Managing your emotions can be tough sometimes. Teenagers have stress, peer pressure, hormones, and parental expectations to deal with. Sometimes it takes a lot of self-awareness and self-control to handle all of your different feelings and act appropriately.

There are skills, that you can develop, that will help you with controlling your emotions and making a planned reaction to what initially triggered it.

First – Self-awareness (FEEL)
This means that you notice what you’re feeling and thinking, and why. Little kids aren’t very good at this – they just act out how they feel, such as having a tantrum when they’re mad. But you have the experience and mental capabilities to be self-aware. When your emotions feel like they’re out of control, take a minute to reflect on what you’re feeling and why you’re feeling that way.

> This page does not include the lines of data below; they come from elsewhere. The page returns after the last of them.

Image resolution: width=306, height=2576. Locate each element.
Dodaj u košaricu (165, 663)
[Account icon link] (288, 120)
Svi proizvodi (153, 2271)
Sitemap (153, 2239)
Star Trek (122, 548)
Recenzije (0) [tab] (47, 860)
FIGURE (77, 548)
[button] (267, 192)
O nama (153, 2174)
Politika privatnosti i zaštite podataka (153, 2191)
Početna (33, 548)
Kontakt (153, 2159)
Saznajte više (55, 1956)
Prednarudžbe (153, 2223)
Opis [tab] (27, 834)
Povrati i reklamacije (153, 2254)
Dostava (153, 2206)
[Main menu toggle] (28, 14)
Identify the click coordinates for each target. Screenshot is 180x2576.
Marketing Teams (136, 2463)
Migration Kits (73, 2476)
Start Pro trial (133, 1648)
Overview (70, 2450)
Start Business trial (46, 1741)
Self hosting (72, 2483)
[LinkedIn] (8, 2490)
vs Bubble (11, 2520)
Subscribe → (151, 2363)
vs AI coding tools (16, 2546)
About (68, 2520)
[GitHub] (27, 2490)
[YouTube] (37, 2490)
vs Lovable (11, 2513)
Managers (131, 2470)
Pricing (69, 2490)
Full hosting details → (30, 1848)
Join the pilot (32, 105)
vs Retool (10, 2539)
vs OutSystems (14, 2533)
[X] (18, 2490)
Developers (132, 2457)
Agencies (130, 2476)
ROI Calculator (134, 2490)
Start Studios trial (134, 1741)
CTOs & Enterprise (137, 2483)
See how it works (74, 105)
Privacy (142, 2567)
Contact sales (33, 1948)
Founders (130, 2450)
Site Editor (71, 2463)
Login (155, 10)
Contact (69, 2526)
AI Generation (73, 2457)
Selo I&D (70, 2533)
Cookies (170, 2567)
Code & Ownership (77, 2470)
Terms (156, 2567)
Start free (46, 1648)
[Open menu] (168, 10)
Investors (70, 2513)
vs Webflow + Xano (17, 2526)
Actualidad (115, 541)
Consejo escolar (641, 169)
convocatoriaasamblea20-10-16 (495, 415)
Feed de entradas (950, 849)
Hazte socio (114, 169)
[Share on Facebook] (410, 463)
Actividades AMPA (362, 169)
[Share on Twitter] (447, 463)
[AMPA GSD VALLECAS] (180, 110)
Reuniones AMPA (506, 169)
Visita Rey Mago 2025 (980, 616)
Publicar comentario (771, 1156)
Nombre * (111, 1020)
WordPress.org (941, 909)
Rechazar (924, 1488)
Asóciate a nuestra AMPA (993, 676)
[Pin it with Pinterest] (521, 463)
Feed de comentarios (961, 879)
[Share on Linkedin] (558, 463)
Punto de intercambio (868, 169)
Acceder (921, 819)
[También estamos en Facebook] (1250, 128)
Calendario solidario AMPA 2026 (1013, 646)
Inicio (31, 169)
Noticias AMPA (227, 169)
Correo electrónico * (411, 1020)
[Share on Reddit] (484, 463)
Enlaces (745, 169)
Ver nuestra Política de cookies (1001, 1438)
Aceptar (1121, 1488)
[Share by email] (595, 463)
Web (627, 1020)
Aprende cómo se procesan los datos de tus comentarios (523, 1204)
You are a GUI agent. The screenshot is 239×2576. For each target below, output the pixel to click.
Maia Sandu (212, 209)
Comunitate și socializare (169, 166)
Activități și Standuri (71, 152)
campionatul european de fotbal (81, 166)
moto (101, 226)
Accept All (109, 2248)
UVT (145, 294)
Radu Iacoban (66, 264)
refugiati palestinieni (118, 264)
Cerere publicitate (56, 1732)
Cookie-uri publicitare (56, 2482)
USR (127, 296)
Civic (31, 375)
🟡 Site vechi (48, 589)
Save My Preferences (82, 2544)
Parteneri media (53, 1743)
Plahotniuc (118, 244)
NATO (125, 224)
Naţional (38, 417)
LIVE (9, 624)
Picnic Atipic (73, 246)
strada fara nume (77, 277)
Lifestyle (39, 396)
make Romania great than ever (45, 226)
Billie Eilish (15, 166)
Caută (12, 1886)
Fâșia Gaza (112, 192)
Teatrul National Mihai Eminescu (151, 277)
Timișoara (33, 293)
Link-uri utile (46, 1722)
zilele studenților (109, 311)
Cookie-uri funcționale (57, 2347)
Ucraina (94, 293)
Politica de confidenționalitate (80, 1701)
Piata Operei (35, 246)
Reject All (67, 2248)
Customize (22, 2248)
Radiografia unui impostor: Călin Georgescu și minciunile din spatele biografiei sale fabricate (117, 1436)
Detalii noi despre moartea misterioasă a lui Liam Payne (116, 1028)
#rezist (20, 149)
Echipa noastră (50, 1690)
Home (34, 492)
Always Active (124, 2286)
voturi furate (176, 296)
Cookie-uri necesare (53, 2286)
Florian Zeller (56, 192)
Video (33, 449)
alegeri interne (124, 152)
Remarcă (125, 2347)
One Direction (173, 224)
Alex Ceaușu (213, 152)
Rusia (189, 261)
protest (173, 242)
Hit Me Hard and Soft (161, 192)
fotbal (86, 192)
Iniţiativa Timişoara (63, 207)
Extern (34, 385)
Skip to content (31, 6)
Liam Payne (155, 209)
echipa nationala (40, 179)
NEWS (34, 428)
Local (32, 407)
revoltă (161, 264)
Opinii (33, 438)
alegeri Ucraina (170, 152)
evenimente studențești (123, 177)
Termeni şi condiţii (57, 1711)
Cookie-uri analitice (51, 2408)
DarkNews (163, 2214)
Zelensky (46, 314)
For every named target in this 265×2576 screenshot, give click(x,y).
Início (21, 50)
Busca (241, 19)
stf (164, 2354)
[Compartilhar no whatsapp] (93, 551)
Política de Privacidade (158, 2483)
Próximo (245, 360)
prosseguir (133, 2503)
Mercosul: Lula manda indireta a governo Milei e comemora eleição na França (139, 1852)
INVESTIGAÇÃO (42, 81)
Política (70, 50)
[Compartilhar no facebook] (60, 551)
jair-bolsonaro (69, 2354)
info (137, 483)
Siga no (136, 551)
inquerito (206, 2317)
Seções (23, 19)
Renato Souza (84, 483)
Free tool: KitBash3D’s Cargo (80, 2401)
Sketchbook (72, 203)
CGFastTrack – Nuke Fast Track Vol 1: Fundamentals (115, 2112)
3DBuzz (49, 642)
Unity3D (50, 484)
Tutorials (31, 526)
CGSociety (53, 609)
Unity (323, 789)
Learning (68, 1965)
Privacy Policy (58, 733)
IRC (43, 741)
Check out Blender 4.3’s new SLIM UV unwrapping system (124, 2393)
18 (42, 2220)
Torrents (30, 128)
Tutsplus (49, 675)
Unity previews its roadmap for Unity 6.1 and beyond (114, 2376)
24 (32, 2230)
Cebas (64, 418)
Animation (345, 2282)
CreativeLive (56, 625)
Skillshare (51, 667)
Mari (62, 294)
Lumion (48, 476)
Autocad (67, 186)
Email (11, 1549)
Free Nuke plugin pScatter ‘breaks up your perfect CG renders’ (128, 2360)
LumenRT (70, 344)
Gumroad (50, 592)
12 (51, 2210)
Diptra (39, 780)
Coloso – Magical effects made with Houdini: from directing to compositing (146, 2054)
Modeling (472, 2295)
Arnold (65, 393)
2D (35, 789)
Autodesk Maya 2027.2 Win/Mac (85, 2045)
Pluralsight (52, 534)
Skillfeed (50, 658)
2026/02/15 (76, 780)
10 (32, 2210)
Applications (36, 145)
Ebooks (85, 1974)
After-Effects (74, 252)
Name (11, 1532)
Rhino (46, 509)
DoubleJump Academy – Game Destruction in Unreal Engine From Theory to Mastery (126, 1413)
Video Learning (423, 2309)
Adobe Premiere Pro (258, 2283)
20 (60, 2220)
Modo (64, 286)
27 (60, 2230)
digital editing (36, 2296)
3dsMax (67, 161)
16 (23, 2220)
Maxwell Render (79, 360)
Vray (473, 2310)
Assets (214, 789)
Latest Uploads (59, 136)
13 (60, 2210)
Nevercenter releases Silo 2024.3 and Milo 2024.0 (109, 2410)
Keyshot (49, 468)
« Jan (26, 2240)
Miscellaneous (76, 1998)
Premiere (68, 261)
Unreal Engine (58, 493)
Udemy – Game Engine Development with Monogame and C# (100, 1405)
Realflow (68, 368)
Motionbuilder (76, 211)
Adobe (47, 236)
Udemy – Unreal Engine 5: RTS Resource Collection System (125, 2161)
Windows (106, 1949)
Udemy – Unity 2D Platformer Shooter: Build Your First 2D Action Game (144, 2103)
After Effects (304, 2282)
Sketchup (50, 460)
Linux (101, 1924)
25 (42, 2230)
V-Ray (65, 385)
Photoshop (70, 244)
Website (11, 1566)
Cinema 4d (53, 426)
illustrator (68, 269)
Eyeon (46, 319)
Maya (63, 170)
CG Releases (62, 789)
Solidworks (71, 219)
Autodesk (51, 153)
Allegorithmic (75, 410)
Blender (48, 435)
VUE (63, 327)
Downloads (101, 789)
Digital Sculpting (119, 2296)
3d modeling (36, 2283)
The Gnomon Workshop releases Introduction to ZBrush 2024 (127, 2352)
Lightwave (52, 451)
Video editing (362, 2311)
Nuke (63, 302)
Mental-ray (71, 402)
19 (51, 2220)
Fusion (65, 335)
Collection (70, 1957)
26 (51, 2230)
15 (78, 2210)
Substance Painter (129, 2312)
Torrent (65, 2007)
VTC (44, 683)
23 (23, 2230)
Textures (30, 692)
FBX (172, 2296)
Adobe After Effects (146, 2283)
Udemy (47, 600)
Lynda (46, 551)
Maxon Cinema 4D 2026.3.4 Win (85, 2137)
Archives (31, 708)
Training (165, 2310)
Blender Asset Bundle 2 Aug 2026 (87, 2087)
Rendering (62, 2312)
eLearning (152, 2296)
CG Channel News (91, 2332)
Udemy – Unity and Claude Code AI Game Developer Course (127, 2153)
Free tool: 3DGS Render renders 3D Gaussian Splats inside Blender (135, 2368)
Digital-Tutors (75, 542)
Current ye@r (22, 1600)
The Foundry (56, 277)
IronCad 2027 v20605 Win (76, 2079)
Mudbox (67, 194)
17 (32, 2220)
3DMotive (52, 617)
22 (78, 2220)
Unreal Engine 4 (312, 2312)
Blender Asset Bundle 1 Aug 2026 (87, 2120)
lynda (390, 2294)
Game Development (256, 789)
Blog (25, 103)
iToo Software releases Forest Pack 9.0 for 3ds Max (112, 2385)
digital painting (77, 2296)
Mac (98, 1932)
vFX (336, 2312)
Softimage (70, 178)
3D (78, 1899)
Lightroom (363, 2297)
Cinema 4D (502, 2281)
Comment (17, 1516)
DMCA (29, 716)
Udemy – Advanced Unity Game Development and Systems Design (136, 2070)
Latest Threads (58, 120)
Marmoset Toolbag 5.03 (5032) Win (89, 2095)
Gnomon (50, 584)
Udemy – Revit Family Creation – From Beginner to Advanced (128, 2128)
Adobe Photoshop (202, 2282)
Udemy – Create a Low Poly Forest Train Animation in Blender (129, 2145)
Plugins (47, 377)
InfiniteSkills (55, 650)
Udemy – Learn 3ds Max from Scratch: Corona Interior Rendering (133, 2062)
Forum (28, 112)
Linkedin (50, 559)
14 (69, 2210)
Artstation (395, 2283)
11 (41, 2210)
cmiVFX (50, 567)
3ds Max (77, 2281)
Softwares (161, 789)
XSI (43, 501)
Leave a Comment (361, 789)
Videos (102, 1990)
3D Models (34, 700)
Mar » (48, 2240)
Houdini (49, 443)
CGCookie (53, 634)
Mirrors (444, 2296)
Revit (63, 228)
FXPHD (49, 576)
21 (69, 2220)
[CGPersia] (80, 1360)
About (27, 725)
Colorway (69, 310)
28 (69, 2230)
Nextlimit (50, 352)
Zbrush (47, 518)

Second – Self-control (THINK)
This means thinking before you act. It gives you a few minutes between those very strong emotions and any impulsive actions that you might take and regret later. By putting self-awareness and self-control together, you’ll give yourself the tools to make better choices on how to act when you’re feeling strong emotions.

Third – Planned Action. (DO)
Now that you’ve been able to slow it down a bit and look at your feelings and the reasoning behind them, you can plan your action. Think about all of the different ways you could respond to what caused you to get so emotional. What are the consequences of your different options? What will they mean to others and you in the long run. Can you think of other alternatives that would be more positive?

Next time you get extremely angry, jealous, or hurt – follow the Feel-Think-Do steps. By following these simple steps, you can save yourself from the dangers that impulsive responses often bring and make your actions more productive for yourself and everyone involved.